Swede – the unloved vegetable on the green grocer’s shelves. We are on a mission to show that this vegetable deserves as much love as other Winter vegetables. Known also as rutabega, a fancy name for sure, it is often mistaken for turnip, but turnip is a completely different beast.
The turnip is sophisticated, while the swede is common and a bit bogan. Turnips are white with purple tops, crisp and slightly bitter. They are perfect eaten raw in salads or as snacks, and are delightful if cooked but still retain some crunch. The swede is pretty unusual in that it’s yellow, less bitter than its sister vegetable, turnip, and some will say that they are sweeter. They have been described as strongly flavoured but today’s swede tastes a little of turnip and a little of apple. They can also be eaten raw in salads, or, more commonly, are cooked.

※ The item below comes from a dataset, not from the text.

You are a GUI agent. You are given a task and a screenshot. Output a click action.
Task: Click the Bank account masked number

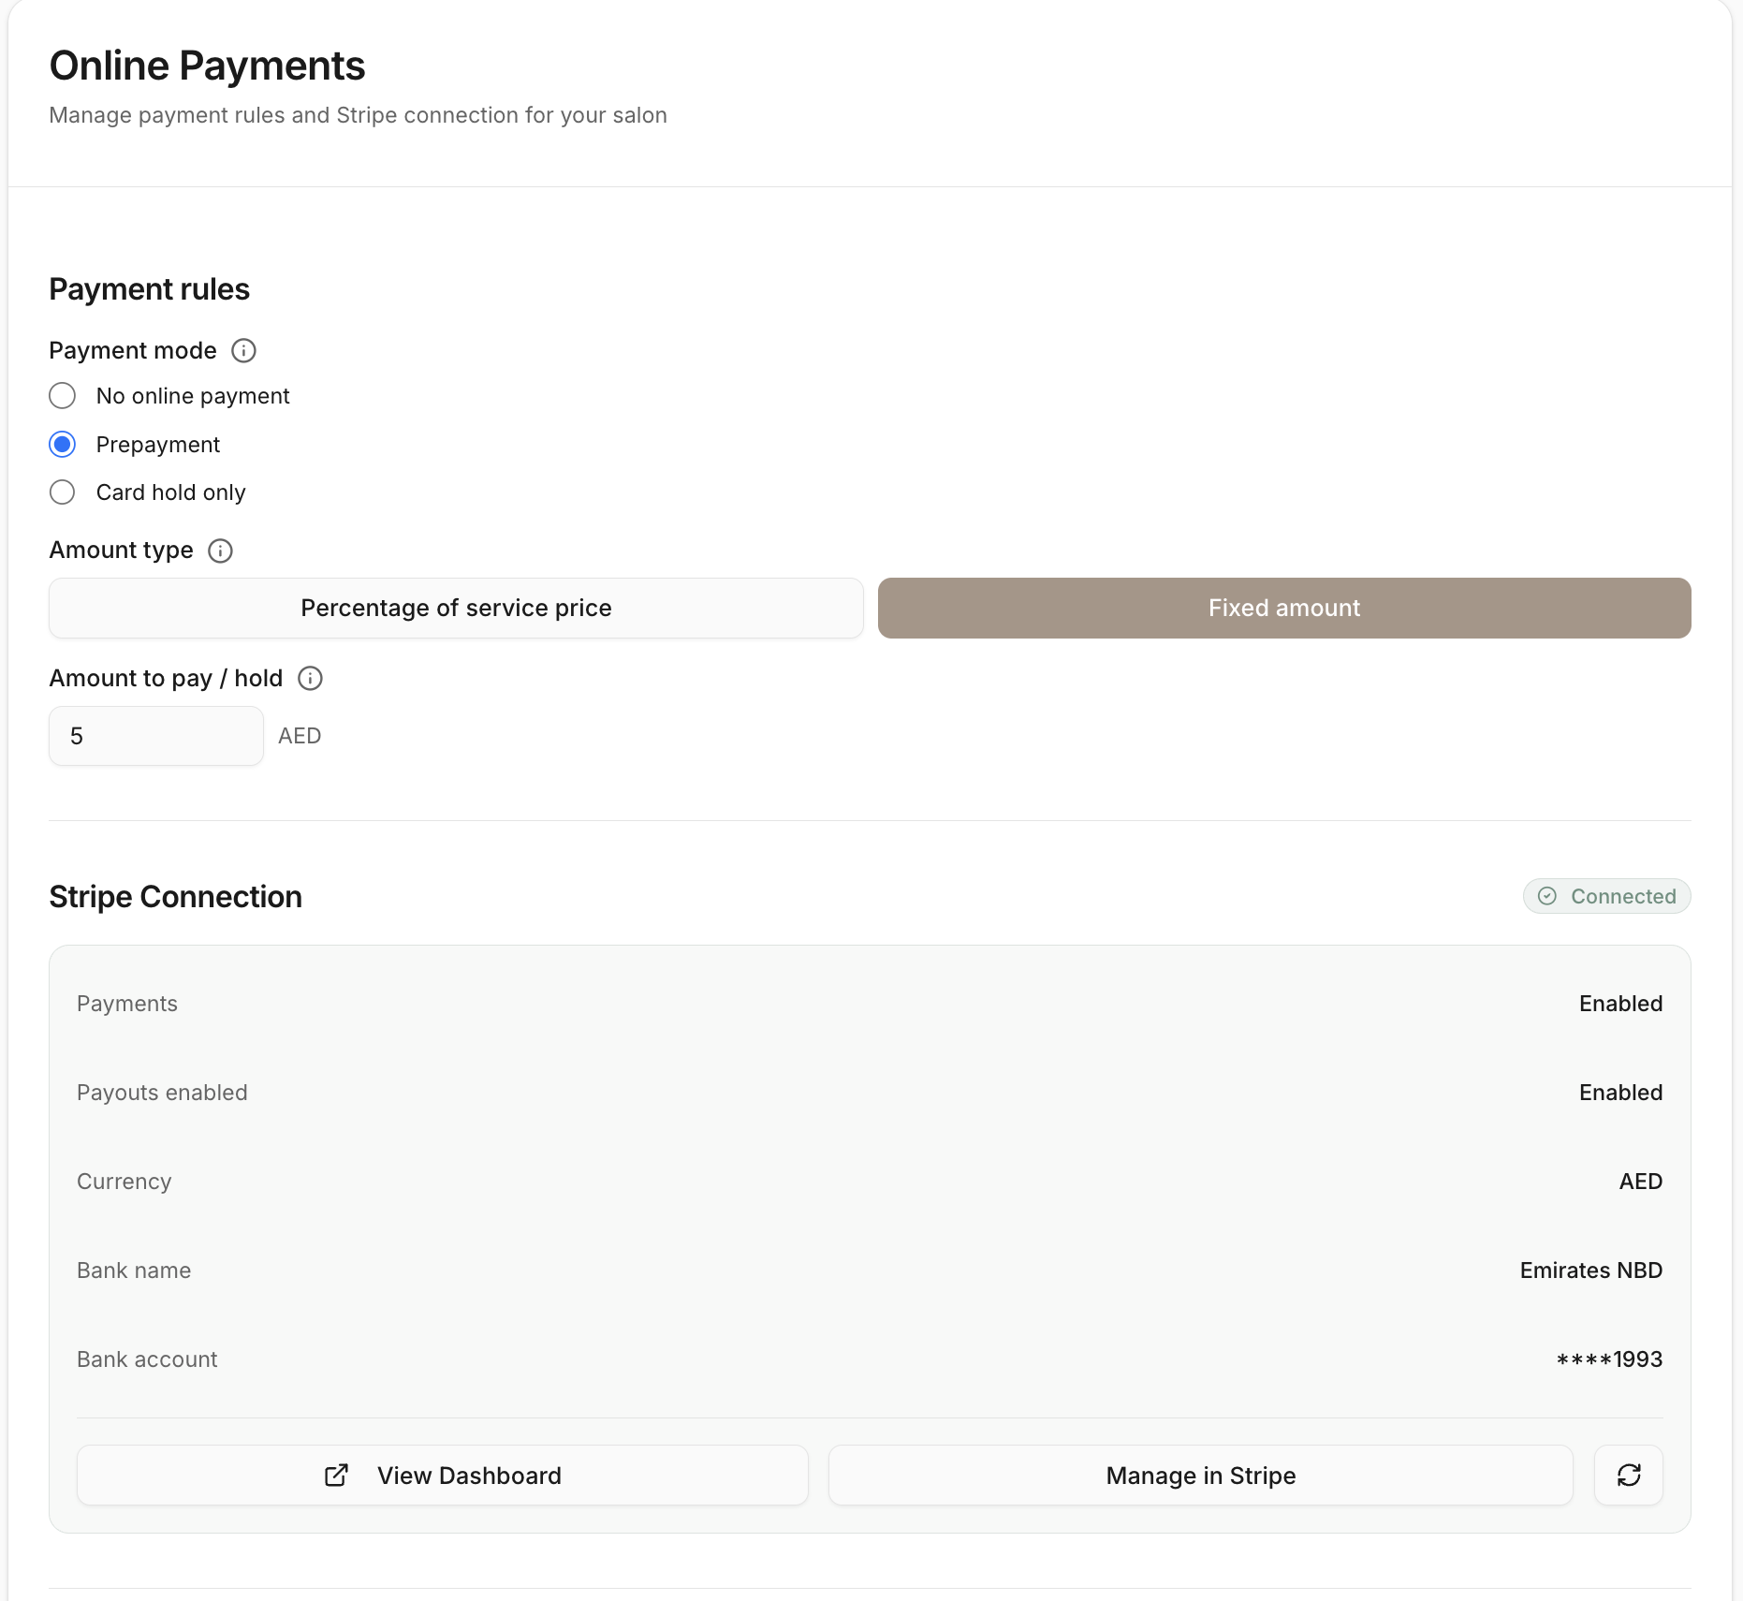tap(1608, 1359)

This is a salad where Swede is used raw and mixed with Fennel and tart Apple. It is a salad that really celebrates winter vegetables. You will love it. I have given you two forms – the first is a crunchy salad, and the second option is to add some yoghurt and pine nuts. Both are great.

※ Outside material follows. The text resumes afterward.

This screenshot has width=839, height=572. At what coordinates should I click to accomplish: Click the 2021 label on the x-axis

Swede, Fennel and Tart Apple Salad
250g swede, peeled and shredded
2 small fennel bulbs, finely chopped
2 green apples, peeled and shredded
juice of 1 lemon
4 Tblspn extra virgin olive oil
1 tsp black sesame seeds, poppy seeds or kalonji seeds
salt to taste
handful of chopped parsley
Combine the swede, fennel and apples in a large bowl. Add the lemon juice and mix well.
Stir in the olive oil, yoghurt, black sesame seeds or poppy seeds or kalonji, and a pinch of salt. Mix well.
Serve the salad as it is, or add chopped parsley.
Swede, Fennel and Tart Apple Salad with Yoghurt
Take the above recipe and add 200g Greek or Indian yoghurt
and garnish with 1 Tblspn toasted pinenuts as well as the parsley.
recipe notes and alternatives
Other vegetables can be included in this salad, or the recipe used for other vegetable combinations. Suitable vegetables include carrot, daikon, red radish, jicama, green mango, cabbage, pears, etc.